I Disturbi della Nutrizione e dell’Alimentazione (DNA) rappresentano una delle sfide cliniche più onerose per il Sistema Sanitario, caratterizzata da una eziologia multifattoriale dove variabili biologiche, metaboliche e psicopatologiche interagiscono in un sistema complesso. La letteratura scientifica internazionale evidenzia come il successo terapeutico dipenda strettamente dall’integrazione del rigore biochimico con la dimensione clinica e riabilitativa.
L’Ordine dei Biologi della Toscana e dell’Umbria promuove questo evento formativo con l’obiettivo di approfondire il contributo tecnico-scientifico del Biologo all’interno dei percorsi di cura. In questo contesto, il Biologo Nutrizionista opera come figura chiave nella riabilitazione nutrizionale, garantendo il monitoraggio dei biomarcatori e il ripristino dell’omeostasi metabolica, agendo sempre nel solco delle evidenze scientifiche e delle buone pratiche clinico-assistenziali vigenti.
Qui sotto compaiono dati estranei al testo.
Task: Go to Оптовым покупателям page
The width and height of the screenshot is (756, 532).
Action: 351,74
Il Paradigma della Transdisciplinarietà
Il titolo del convegno riflette la necessità di evolvere verso un approccio transdisciplinare. Tale modello non si limita alla
coesistenza di diverse figure professionali, ma persegue una sintesi metodologica tra biologi, medici e psicoterapeuti. L’obiettivo è la costruzione di un progetto terapeutico unitario, capace di intercettare la patologia nella sua interezza sistemica e di ridurre i rischi di cronicità.
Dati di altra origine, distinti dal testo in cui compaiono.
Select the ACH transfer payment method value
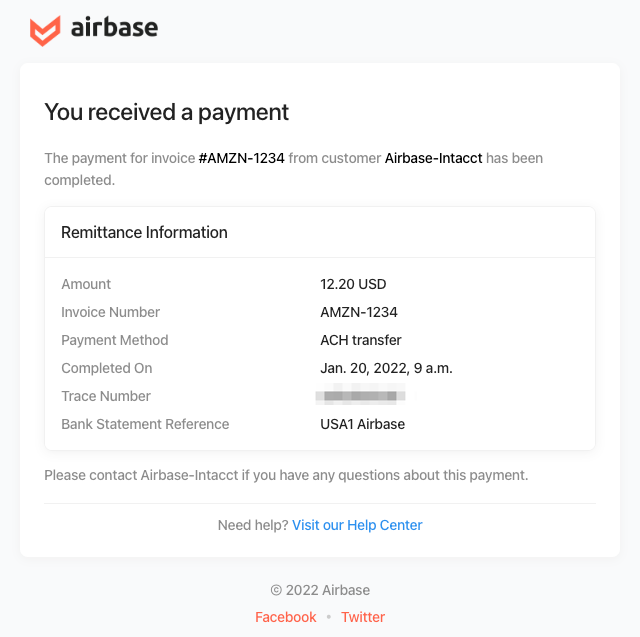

Assi portanti dell’approccio scientifico
Fisiopatologia e Neuroendocrinologia: Approfondimento dei disordini dei neuropeptidi e degli assi ormonali (cortisolo, leptina, ghrelina) che regolano il comportamento alimentare.
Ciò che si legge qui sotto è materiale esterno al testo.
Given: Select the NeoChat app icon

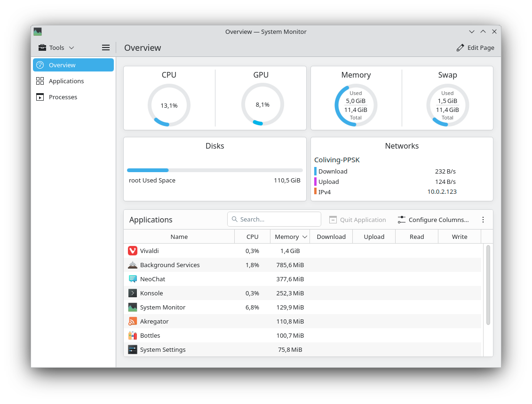Looking at the screenshot, I should pos(133,279).
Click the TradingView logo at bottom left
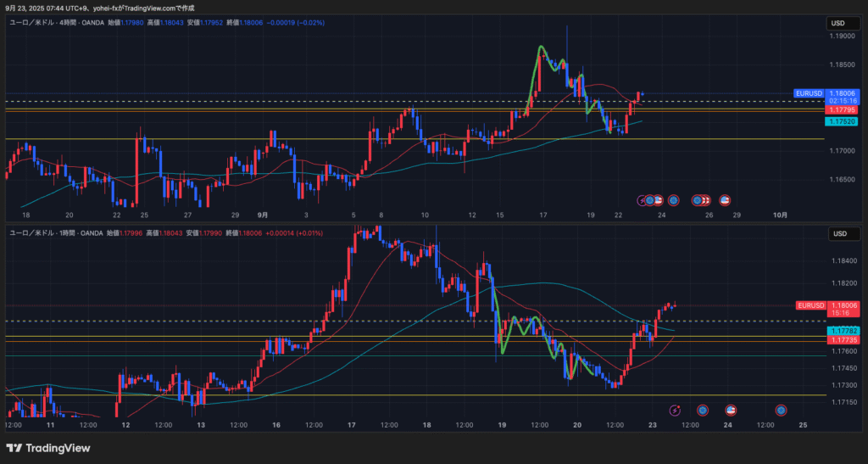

L’Asse Microbiota-Intestino-Cervello: Analisi delle evidenze circa il ruolo della comunicazione biochimica tra intestino e sistema nervoso centrale nella modulazione del tono dell’umore.
La Pratica Clinica basata sulle Evidenze (EBP): Revisione dei protocolli per la gestione della malnutrizione e della Refeeding Syndrome, in linea con i più accreditati standard internazionali.
Deontologia e Integrazione nelle Reti di Cura: Definizione del perimetro d’azione del Biologo e della sua interazione con i Centri Dedicati (CDCDA) nelle realtà regionali di Toscana e Umbria.
Conclusioni e Finalità dell’Incontro
Questo convegno si pone come momento di alta formazione specialistica volto a consolidare le competenze del Biologo Nutrizionista quale componente essenziale dell’équipe curante. Attraverso il rigore metodologico e il confronto transdisciplinare, l’Ordine mira a promuovere una pratica professionale di eccellenza, indispensabile per affrontare la complessità dei DNA e garantire la tutela della salute pubblica.